▶ Extracted records
+++

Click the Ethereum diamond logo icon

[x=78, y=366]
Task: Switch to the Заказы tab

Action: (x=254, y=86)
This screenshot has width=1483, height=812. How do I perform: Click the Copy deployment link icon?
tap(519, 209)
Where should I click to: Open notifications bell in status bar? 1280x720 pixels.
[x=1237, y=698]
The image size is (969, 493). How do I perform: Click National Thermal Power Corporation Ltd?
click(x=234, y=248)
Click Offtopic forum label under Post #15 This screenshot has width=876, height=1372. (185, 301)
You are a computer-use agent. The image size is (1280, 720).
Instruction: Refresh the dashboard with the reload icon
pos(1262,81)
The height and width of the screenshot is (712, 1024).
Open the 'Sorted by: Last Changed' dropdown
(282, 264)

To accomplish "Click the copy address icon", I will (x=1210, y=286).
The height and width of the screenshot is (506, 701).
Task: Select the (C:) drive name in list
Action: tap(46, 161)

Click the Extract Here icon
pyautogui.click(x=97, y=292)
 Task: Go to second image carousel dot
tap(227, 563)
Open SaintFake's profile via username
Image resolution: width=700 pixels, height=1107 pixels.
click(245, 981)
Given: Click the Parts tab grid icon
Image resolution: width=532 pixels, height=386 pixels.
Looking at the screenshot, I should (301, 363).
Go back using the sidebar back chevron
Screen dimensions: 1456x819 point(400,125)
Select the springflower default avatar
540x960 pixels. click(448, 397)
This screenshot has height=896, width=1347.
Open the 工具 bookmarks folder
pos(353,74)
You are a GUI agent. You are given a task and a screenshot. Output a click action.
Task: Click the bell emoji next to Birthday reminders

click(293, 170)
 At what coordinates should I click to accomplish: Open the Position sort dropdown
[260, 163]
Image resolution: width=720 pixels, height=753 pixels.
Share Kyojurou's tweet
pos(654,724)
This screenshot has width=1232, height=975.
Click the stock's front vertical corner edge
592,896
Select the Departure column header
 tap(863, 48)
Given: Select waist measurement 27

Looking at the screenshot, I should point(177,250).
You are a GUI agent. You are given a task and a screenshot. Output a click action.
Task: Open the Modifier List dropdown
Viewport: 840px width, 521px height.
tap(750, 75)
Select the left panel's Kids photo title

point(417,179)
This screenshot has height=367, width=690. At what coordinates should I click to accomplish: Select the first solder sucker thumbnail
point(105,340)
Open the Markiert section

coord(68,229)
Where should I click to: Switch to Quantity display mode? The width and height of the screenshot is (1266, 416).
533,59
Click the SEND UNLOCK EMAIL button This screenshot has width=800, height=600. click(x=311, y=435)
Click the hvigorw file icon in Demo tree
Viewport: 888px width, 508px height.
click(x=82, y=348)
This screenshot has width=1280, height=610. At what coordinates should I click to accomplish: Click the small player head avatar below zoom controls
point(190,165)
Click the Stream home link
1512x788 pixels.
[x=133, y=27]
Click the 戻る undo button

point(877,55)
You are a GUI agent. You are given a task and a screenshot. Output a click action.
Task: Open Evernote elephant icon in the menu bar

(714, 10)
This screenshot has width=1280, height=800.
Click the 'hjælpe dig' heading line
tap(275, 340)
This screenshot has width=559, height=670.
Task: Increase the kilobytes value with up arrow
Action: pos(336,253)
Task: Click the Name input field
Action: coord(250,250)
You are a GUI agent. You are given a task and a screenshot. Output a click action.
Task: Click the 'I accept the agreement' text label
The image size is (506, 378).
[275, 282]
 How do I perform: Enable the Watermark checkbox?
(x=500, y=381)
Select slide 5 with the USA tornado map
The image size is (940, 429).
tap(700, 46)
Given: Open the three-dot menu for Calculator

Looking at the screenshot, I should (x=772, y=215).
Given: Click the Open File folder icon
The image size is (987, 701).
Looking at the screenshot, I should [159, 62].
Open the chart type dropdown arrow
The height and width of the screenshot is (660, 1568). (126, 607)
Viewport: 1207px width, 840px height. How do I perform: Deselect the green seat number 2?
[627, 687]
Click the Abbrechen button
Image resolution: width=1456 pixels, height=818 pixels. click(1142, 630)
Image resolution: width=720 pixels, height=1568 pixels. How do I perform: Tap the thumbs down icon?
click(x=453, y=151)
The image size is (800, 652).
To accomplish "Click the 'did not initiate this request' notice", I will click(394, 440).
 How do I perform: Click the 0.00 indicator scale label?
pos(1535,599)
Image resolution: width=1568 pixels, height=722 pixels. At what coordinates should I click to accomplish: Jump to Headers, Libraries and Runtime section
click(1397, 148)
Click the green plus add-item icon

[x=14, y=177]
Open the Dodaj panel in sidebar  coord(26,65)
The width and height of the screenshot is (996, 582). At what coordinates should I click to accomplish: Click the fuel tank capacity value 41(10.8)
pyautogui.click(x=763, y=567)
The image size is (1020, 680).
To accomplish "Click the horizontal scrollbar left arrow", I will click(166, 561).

+++

▶ GIVEN EXERCISE
Return every line of the material above verbatim, from the first line to the last.

▶ ANSWER TO THIS EXERCISE
Click the Ethereum diamond logo icon

[x=78, y=366]
Task: Switch to the Заказы tab

Action: (x=254, y=86)
This screenshot has width=1483, height=812. How do I perform: Click the Copy deployment link icon?
tap(519, 209)
Where should I click to: Open notifications bell in status bar? 1280x720 pixels.
[x=1237, y=698]
The image size is (969, 493). How do I perform: Click National Thermal Power Corporation Ltd?
click(x=234, y=248)
Click Offtopic forum label under Post #15 This screenshot has width=876, height=1372. (185, 301)
You are a computer-use agent. The image size is (1280, 720).
Instruction: Refresh the dashboard with the reload icon
pos(1262,81)
The height and width of the screenshot is (712, 1024).
Open the 'Sorted by: Last Changed' dropdown
(282, 264)

To accomplish "Click the copy address icon", I will (x=1210, y=286).
The height and width of the screenshot is (506, 701).
Task: Select the (C:) drive name in list
Action: tap(46, 161)

Click the Extract Here icon
pyautogui.click(x=97, y=292)
 Task: Go to second image carousel dot
tap(227, 563)
Open SaintFake's profile via username
Image resolution: width=700 pixels, height=1107 pixels.
click(245, 981)
Given: Click the Parts tab grid icon
Image resolution: width=532 pixels, height=386 pixels.
Looking at the screenshot, I should (301, 363).
Go back using the sidebar back chevron
Screen dimensions: 1456x819 point(400,125)
Select the springflower default avatar
540x960 pixels. click(448, 397)
This screenshot has height=896, width=1347.
Open the 工具 bookmarks folder
pos(353,74)
You are a GUI agent. You are given a task and a screenshot. Output a click action.
Task: Click the bell emoji next to Birthday reminders

click(293, 170)
 At what coordinates should I click to accomplish: Open the Position sort dropdown
[260, 163]
Image resolution: width=720 pixels, height=753 pixels.
Share Kyojurou's tweet
pos(654,724)
This screenshot has width=1232, height=975.
Click the stock's front vertical corner edge
592,896
Select the Departure column header
 tap(863, 48)
Given: Select waist measurement 27

Looking at the screenshot, I should point(177,250).
You are a GUI agent. You are given a task and a screenshot. Output a click action.
Task: Open the Modifier List dropdown
Viewport: 840px width, 521px height.
tap(750, 75)
Select the left panel's Kids photo title

point(417,179)
This screenshot has height=367, width=690. At what coordinates should I click to accomplish: Select the first solder sucker thumbnail
point(105,340)
Open the Markiert section

coord(68,229)
Where should I click to: Switch to Quantity display mode? The width and height of the screenshot is (1266, 416).
533,59
Click the SEND UNLOCK EMAIL button This screenshot has width=800, height=600. click(x=311, y=435)
Click the hvigorw file icon in Demo tree
Viewport: 888px width, 508px height.
click(x=82, y=348)
This screenshot has width=1280, height=610. At what coordinates should I click to accomplish: Click the small player head avatar below zoom controls
point(190,165)
Click the Stream home link
1512x788 pixels.
[x=133, y=27]
Click the 戻る undo button

point(877,55)
You are a GUI agent. You are given a task and a screenshot. Output a click action.
Task: Open Evernote elephant icon in the menu bar

(714, 10)
This screenshot has width=1280, height=800.
Click the 'hjælpe dig' heading line
tap(275, 340)
This screenshot has width=559, height=670.
Task: Increase the kilobytes value with up arrow
Action: pos(336,253)
Task: Click the Name input field
Action: coord(250,250)
You are a GUI agent. You are given a task and a screenshot. Output a click action.
Task: Click the 'I accept the agreement' text label
The image size is (506, 378).
[275, 282]
 How do I perform: Enable the Watermark checkbox?
(x=500, y=381)
Select slide 5 with the USA tornado map
The image size is (940, 429).
tap(700, 46)
Given: Open the three-dot menu for Calculator

Looking at the screenshot, I should (x=772, y=215).
Given: Click the Open File folder icon
The image size is (987, 701).
Looking at the screenshot, I should [159, 62].
Open the chart type dropdown arrow
The height and width of the screenshot is (660, 1568). (126, 607)
Viewport: 1207px width, 840px height. How do I perform: Deselect the green seat number 2?
[627, 687]
Click the Abbrechen button
Image resolution: width=1456 pixels, height=818 pixels. click(1142, 630)
Image resolution: width=720 pixels, height=1568 pixels. How do I perform: Tap the thumbs down icon?
click(x=453, y=151)
The image size is (800, 652).
To accomplish "Click the 'did not initiate this request' notice", I will click(394, 440).
 How do I perform: Click the 0.00 indicator scale label?
pos(1535,599)
Image resolution: width=1568 pixels, height=722 pixels. At what coordinates should I click to accomplish: Jump to Headers, Libraries and Runtime section
click(1397, 148)
Click the green plus add-item icon

[x=14, y=177]
Open the Dodaj panel in sidebar  coord(26,65)
The width and height of the screenshot is (996, 582). At what coordinates should I click to accomplish: Click the fuel tank capacity value 41(10.8)
pyautogui.click(x=763, y=567)
The image size is (1020, 680).
To accomplish "Click the horizontal scrollbar left arrow", I will click(166, 561).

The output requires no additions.